(Provided records)

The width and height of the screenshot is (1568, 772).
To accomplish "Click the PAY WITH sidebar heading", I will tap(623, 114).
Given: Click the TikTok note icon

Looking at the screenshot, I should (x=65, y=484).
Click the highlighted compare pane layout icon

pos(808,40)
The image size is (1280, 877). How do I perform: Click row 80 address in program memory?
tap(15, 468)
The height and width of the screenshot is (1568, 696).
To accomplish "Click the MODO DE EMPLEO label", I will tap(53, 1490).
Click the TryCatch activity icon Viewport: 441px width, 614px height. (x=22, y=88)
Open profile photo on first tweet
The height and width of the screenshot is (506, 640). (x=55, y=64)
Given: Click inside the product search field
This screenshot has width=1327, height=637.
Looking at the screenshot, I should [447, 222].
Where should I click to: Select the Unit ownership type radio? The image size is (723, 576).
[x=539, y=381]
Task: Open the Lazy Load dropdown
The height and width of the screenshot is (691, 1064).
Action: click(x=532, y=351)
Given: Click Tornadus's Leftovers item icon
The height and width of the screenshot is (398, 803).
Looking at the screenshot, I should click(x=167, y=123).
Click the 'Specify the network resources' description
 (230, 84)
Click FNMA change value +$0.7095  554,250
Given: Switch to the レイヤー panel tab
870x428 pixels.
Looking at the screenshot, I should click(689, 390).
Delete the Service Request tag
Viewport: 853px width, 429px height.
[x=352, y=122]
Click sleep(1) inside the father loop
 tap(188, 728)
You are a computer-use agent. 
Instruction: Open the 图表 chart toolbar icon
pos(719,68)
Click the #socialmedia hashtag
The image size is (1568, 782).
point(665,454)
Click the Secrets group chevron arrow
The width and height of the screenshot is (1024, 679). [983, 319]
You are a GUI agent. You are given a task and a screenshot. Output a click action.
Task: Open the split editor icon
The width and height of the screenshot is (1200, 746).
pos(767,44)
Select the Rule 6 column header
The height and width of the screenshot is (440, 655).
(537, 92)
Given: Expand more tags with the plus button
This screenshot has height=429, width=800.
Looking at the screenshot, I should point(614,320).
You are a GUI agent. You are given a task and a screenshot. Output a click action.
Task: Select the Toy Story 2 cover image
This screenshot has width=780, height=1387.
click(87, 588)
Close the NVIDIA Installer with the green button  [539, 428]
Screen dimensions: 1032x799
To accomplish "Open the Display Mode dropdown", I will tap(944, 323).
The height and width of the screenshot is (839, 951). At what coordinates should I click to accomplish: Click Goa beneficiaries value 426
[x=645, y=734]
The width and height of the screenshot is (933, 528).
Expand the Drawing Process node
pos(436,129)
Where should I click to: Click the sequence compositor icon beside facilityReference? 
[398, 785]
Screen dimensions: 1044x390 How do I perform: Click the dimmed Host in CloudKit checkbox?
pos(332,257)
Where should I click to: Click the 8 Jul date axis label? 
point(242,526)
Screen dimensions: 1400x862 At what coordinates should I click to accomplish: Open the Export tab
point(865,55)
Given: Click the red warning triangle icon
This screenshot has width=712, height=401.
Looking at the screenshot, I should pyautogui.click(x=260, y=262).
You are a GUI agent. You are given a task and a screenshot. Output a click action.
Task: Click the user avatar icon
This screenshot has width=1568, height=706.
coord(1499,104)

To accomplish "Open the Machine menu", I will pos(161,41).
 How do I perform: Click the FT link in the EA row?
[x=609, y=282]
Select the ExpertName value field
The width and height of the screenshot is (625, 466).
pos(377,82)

(End Provided records)

Problem statement:
Scan the material above for "will". Copy every line where it appears.

Result for this exercise:
To accomplish "Click the PAY WITH sidebar heading", I will tap(623, 114).
To accomplish "Click the MODO DE EMPLEO label", I will tap(53, 1490).
To accomplish "Open the Display Mode dropdown", I will tap(944, 323).
To accomplish "Open the Machine menu", I will pos(161,41).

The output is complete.